Brustkrebs behandeln
Welche Form der Therapie nach einem diagnostizierten Brustkrebs zum Einsatz kommt, hängt von diversen Faktoren ab. Im Hinblick auf die Größe des jeweiligen Tumors kann es beispielsweise heute vorkommen, dass die obligatorische Operation erst den zweiten Schritt innerhalb der Behandlung darstellt. Dabei geht es stets um die Erhaltung der Brust, die heute, anders als in früheren Jahren, meist angestrebt wird.
Hat ein Karzinom erst einmal ein Ausmaß erreicht, das die Erhaltung der Brust bei einer Operation in Frage stellt, wird in vielen Fällen zunächst eine Chemotherapie verordnet werden. Diese ist darauf ausgerichtet, den Knoten derart zu verkleinern, dass beim anschließenden chirurgischen Eingriff dann doch noch auf die komplette Entfernung der Brust verzichtet werden kann.

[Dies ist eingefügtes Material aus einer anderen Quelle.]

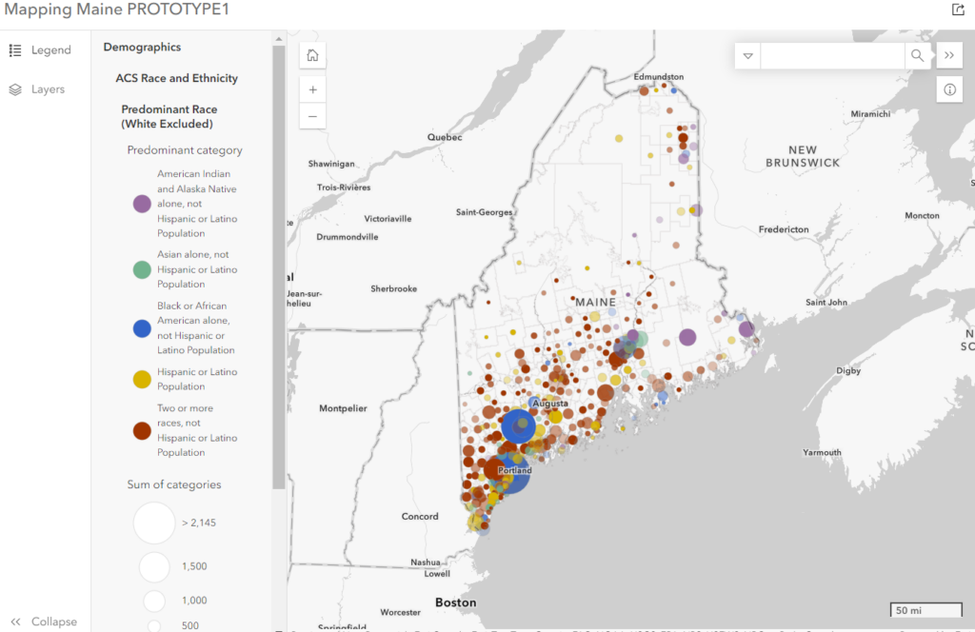Click the yellow Hispanic or Latino swatch
Image resolution: width=975 pixels, height=632 pixels.
tap(142, 380)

Brusterhaltende Behandlungsmethoden
Bei einem kleineren Tumor kann jedoch generell kann davon ausgegangen werden, dass zunächst eine Operation durchgeführt wird, um den Knoten zu entfernen. Anschließend können dann unterschiedliche Maßnahmen zum Tragen kommen. Die Bestrahlung ist eine davon, aber auch die Chemotherapie stellt eine Möglichkeit dar. Vor allem wenn es sich um einen brusterhaltenden chirurgischen Eingriff handelte, wird die Strahlentherapie meist folgen.
Dem Fortschritt innerhalb der Forschung ist es zu verdanken, dass mittlerweile auch eine Langzeittherapie mittels Antikörpern eine Alternative darstellt, die nicht selten zur Anwendung kommt. Dies ist jedoch von Fall zu Fall verschieden, weshalb die optimalen Therapiemöglichkeiten immer mit dem Arzt besprochen werden sollten.
Gute Heilungschancen
Die guten Heilungschancen, die im Bereich Brustkrebs heute gegeben sind, gehen nicht zuletzt auf die verschiedenen Möglichkeiten der Therapie zurück. So wird jeder Einzelfall anders behandelt und dies immer im Hinblick auf eine komplette Gesundung. Nicht zuletzt aus diesem Grund hat der Brustkrebs mittlerweile weitgehend seinen Schrecken verloren - eine regelmäßige Voruntersuchung sollte dennoch angestrebt werden!